Na semana passada, um órgão sancionado pelo governo informou que mais de 400 mil empregos estariam em risco na maior economia da Europa se as montadoras do país não conseguissem manter vantagem competitiva.
Em seu discurso anual aos diretores e gerentes, Diess lamentou a incapacidade da empresa de atrair investidores com tanto sucesso quanto a rival americana Tesla, cuja capitalização de mercado está se aproximando da Volkswagen.
Somos avaliados como uma empresa automobilística, enquanto a Tesla é avaliada como uma empresa de tecnologia, disse Diess, que enfatizou que a competência na área de software determinaria o sucesso futuro da Volkswagen.
No ano passado, o executivo-chefe da Tesla, Elon Musk, abalou o setor ao anunciar que a empresa construiria uma fábrica em Brandemburgo, a menos de 200 quilômetros da sede da Volkswagen.
A montadora alemã investiu mais do que qualquer outra no desenvolvimento de veículos movidos a bateria, mas enfrenta um ano crítico, em que deve começar a vender centenas de milhares de carros elétricos se não quiser correr o risco de violar as regras da União Europeia e receber multas enormes de Bruxelas.
A tempestade está apenas começando, disse Diess aos participantes do encontro, acrescentando que o tempo dos fabricantes clássicos de automóveis acabou.
O chefe bávaro insinuou que pode haver novo desmembramento do grupo Volkswagen, que hoje é composto de 12 marcas.

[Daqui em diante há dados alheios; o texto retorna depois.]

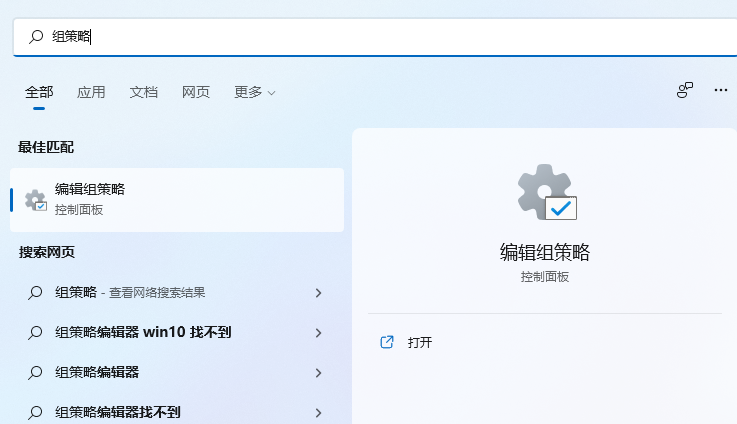Open the three-dot more options menu
This screenshot has height=424, width=737.
(720, 91)
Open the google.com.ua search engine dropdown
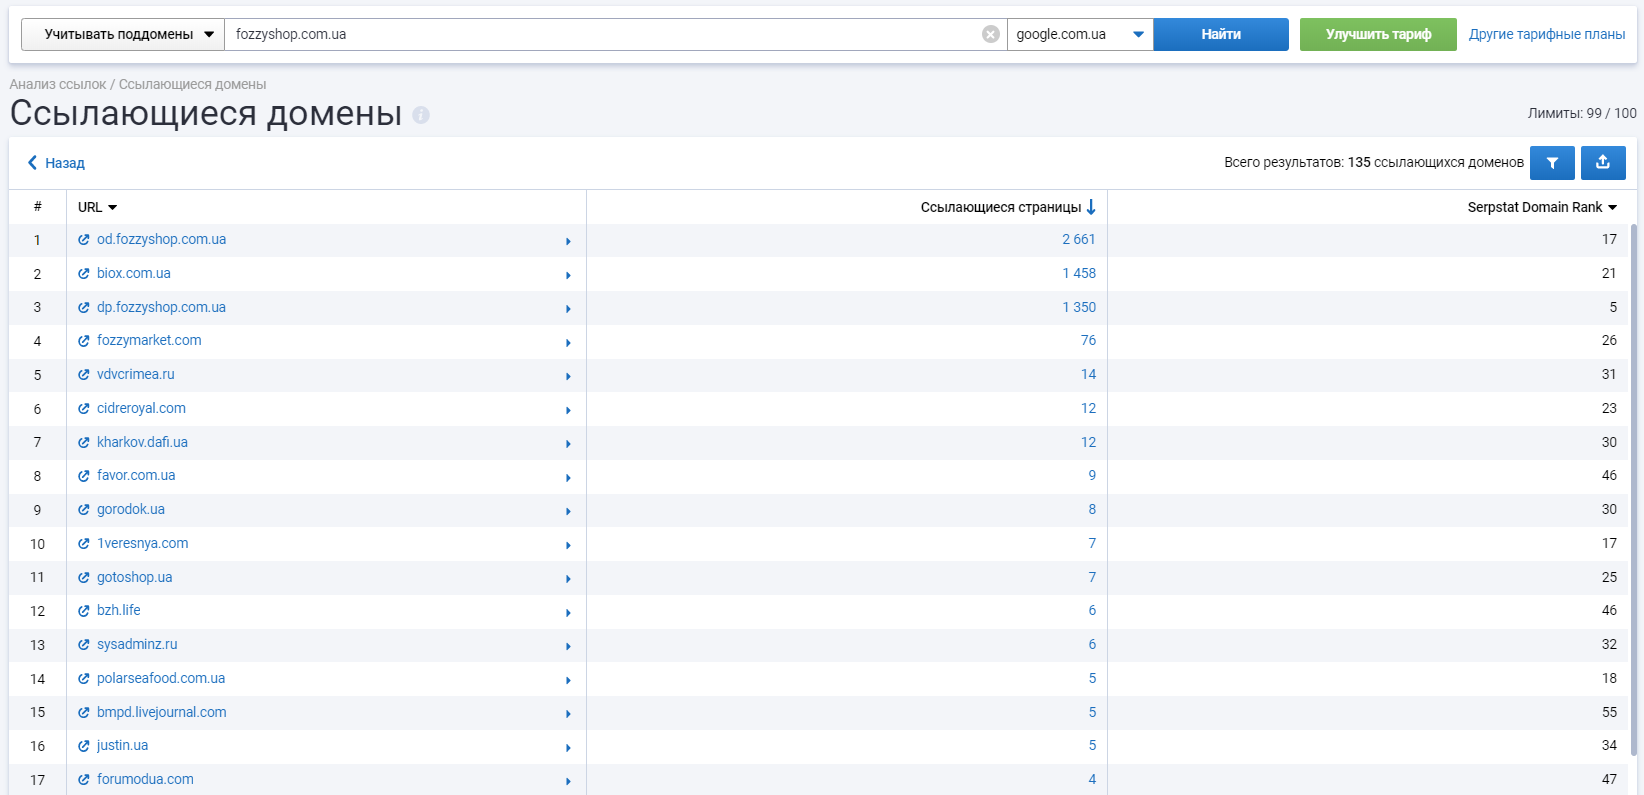Screen dimensions: 1644x795 1079,34
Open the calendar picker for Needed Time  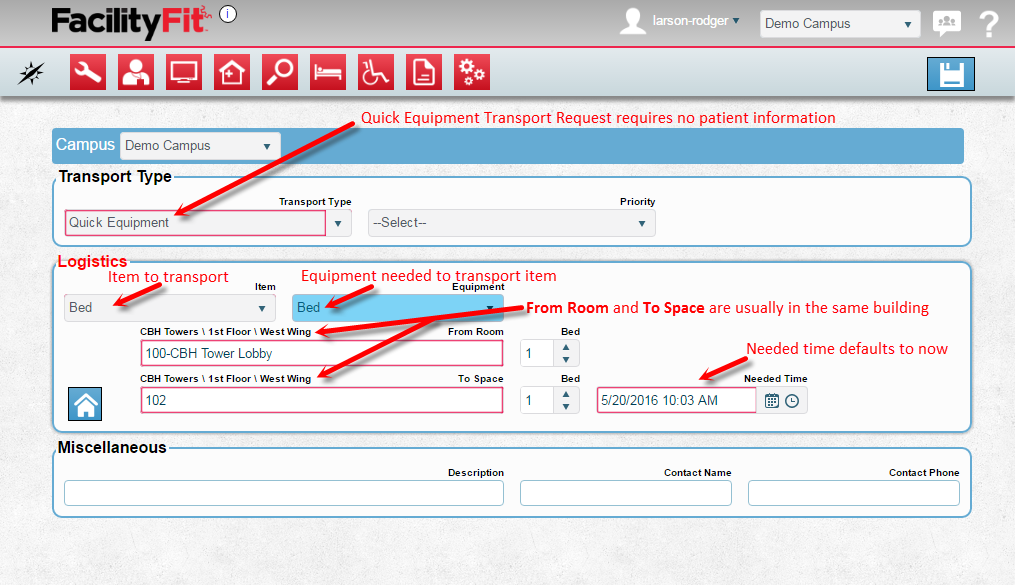772,401
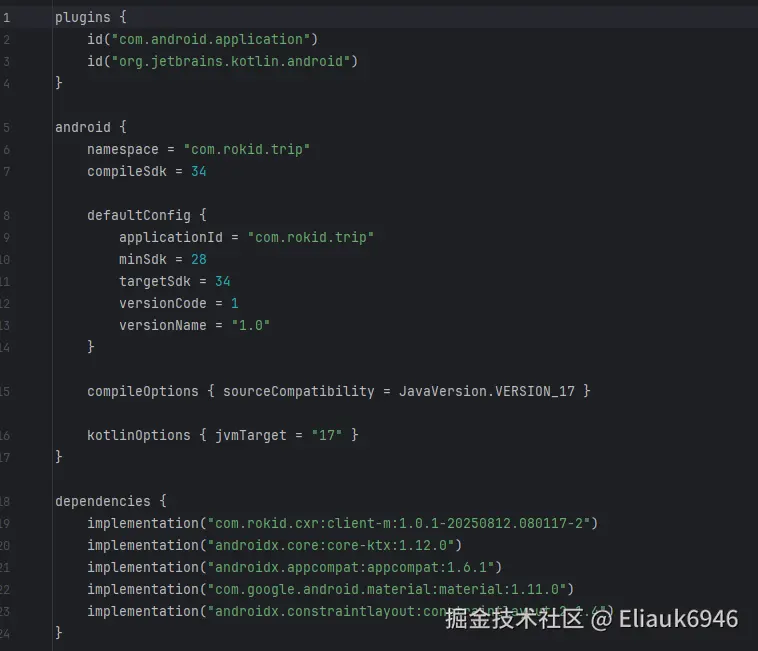Click the rokid cxr client-m dependency string
Viewport: 758px width, 651px height.
click(x=400, y=523)
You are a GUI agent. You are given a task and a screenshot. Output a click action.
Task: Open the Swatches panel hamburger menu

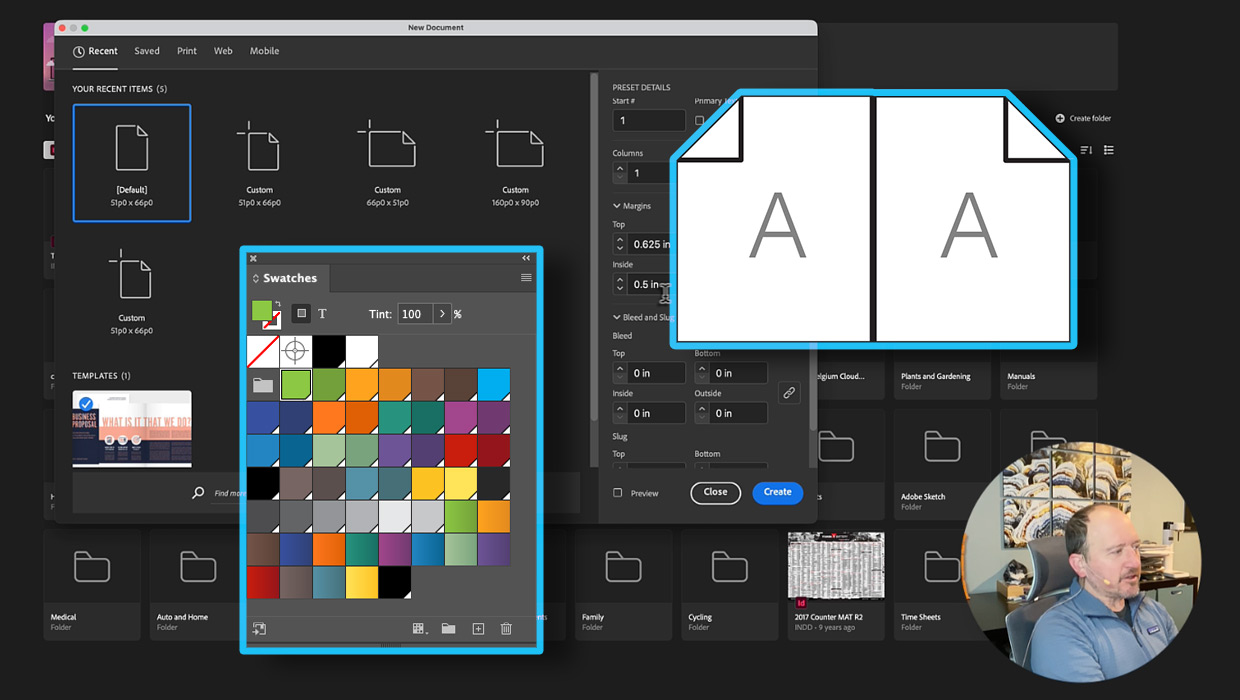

Ele disse que a Volks reestruturaria seu portfólio com um foco claro em seu negócio principal e elogiou a cisão bem-sucedida da divisão de caminhões Traton no ano passado.
Na semana passada, a montadora, com sede em Wolfsburg, informou volume de vendas recorde em 2019, quase 11 milhões de veículos, apesar da desaceleração na China. Mas Diess disse que existe a necessidade de repensar de forma profunda e instou os executivos a se concentrarem menos em volume e mais em margens de lucro.
Ele destacou a marca de luxo Bentley, que fez 10 mil entregas em 2019. A notícia seria mais impressionante se pudéssemos criar retorno maior do que zero, disse. Para ser sincero: preferiria 5 mil entregas e retorno de mais de 20%.
Após iniciativas semelhantes das rivais BMW e Daimler, o chefe da Volks anunciou que a empresa reduziria significativamente seu investimento no MOIA, serviço de transporte baseado em aplicativo que a empresa planejava levar de Hannover e Hamburgo à Londres.
Queremos manter um pé no setor [da economia compartilhada], disse Diess, mas precisamos do foco total da empresa no avanço da mobilidade elétrica.
O primeiro veículo livre de emissões a ser comercializado pela montadora, o ID.3, está saindo das linhas de produção e estará à venda neste ano.